EXTRAIT Vandana Shiva - Pour une désobéissance créatrice

L'extraction minière - en Inde ou ailleurs - n'est-elle pas une source de création, d'emploi et de développement, comme le dit le gouvernement indien ?


Le mot "emploi" est très malin. Cela signifie que quelqu'un vous donne un travail. Mais en Inde les gens sont autonomes et s'emploient eux-mêmes. Les populations tribales qui vivent de la terre ne sont pas au chômage : 75% des indiens cultivent et travaillent donc pour leur propre compte. Si on laisse PepsiCo se développer et faire des contrats aux fermiers, pour 5000 d'entre eux qui en auront signé un, des millions auront perdu la source de leur subsistance. Donc nous ne devons plus parler en termes d'emplois, mais en termes de travail créatif. Cette vision, qui ignore les petits fermiers pour favoriser les entreprises et leurs "emplois", conduit également à la privatisation des ressources au profit des sociétés. C'est exactement ce que préconise la Banque mondiale lorsqu'elle recommande la création d'un marché de l'eau en Inde sous la forme de quotas négociables. Ce type de mécanisme conduit à favoriser le "meilleur offreur" et prive les petits paysans de leur eau pour l'attribuer aux exploitations intensives - plus riches - et aux multinationales. Celles-là peuvent utiliser l'eau sans compter puisqu'elle ne souffre pas de l'épuisement de la ressource et trouveront toujours des droits à acheter. Cela conduit à la destruction du tissu paysan et à des catastrophes sociales, comme le montre le cas de la Somalie, où la privatisation de l'eau fait partie des éléments qui ont plongé ces pays dans une crise profonde au nom de la liberté d'entreprendre : la privatisation de l'accès à l'eau était basée sur l'affirmation qu'aucune limite écologique ou sociale ne devait entraver son usage.
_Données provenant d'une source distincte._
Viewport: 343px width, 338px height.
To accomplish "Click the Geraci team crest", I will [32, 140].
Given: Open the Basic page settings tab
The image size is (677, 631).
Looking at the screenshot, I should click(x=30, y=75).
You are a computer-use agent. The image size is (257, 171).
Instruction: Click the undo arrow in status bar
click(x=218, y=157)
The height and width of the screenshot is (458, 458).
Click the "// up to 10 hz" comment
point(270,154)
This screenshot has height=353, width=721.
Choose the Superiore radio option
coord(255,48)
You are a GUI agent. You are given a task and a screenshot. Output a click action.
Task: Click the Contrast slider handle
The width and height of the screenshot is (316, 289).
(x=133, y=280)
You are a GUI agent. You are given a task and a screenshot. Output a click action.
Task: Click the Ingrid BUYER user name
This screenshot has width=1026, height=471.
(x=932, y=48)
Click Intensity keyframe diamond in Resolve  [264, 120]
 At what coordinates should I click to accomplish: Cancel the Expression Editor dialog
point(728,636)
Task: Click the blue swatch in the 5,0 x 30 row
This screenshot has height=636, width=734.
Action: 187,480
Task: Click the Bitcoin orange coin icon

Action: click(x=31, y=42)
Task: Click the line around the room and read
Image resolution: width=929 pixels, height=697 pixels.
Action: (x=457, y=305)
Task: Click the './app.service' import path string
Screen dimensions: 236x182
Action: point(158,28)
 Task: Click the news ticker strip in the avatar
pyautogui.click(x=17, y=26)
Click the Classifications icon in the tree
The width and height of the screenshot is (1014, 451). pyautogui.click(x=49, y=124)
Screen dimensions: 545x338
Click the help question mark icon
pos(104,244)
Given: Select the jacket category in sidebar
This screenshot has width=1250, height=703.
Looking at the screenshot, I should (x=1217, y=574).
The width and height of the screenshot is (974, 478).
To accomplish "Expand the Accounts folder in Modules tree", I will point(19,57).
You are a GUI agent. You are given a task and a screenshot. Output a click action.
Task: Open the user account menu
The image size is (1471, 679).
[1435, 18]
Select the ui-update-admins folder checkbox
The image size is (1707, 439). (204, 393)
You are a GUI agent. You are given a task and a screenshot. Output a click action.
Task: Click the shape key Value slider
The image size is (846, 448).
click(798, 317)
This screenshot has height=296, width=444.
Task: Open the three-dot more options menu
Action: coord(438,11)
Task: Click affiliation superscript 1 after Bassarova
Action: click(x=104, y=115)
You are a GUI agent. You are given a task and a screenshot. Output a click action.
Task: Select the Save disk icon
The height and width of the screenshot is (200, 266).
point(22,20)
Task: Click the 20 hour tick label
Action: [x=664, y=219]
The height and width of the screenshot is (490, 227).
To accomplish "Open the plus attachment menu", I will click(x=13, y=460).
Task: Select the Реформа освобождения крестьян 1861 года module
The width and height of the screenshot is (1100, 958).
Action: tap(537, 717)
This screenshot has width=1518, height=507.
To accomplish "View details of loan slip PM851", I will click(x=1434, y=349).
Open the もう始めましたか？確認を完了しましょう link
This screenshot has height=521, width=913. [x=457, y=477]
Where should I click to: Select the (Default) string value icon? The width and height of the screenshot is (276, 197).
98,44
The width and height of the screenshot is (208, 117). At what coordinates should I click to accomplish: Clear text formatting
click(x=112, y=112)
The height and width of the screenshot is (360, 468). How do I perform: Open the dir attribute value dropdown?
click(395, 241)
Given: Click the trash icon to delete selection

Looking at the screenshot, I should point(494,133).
Mais il y'a pire : les ultralibéraux, pour qui l'écologie ne doit pas freiner la privatisation, n'hésitent pas à évoquer la défense de l'environnement pour s'emparer des ressources. L'accaparement de l'eau ou des terres est malheureusement souvent justifié par des prétextes verts : la Banque mondiale affirme par exemple qu'en l'absence de titres de propriété ou de droits négociables, les fermiers négligent leurs terres. En d'autres termes, les paysans sont soupçonnés de maltraiter leurs terres parce qu'elles ne sont pas officiellement leur propriété : ils renoncerait par exemple à adopter des mesures à long terme, tel que soigner la fertilité des sols. En réalité, c'est exactement l'inverse qui se vérifie sur le terrain. Les meilleurs exemples d'enrichissement et de préservation des sols - les cultures himalayennes en terrasse, par exemple - se basent précisément sur la confiance des communautés dans la pérennité de leurs droits coutumiers : protégés depuis des générations de toute menace de perdre leurs terres, les paysans œuvrent dans une perspective à long terme. En somme, la privatisation des ressources pré-suppose qu'attribuer un prix donne de la valeur. Mais toutes les ONG qui se battent contre l’accaparement des terres ou de l'eau demandent au contraire un droit inaliénable d'accès aux ressources et aux biens communs.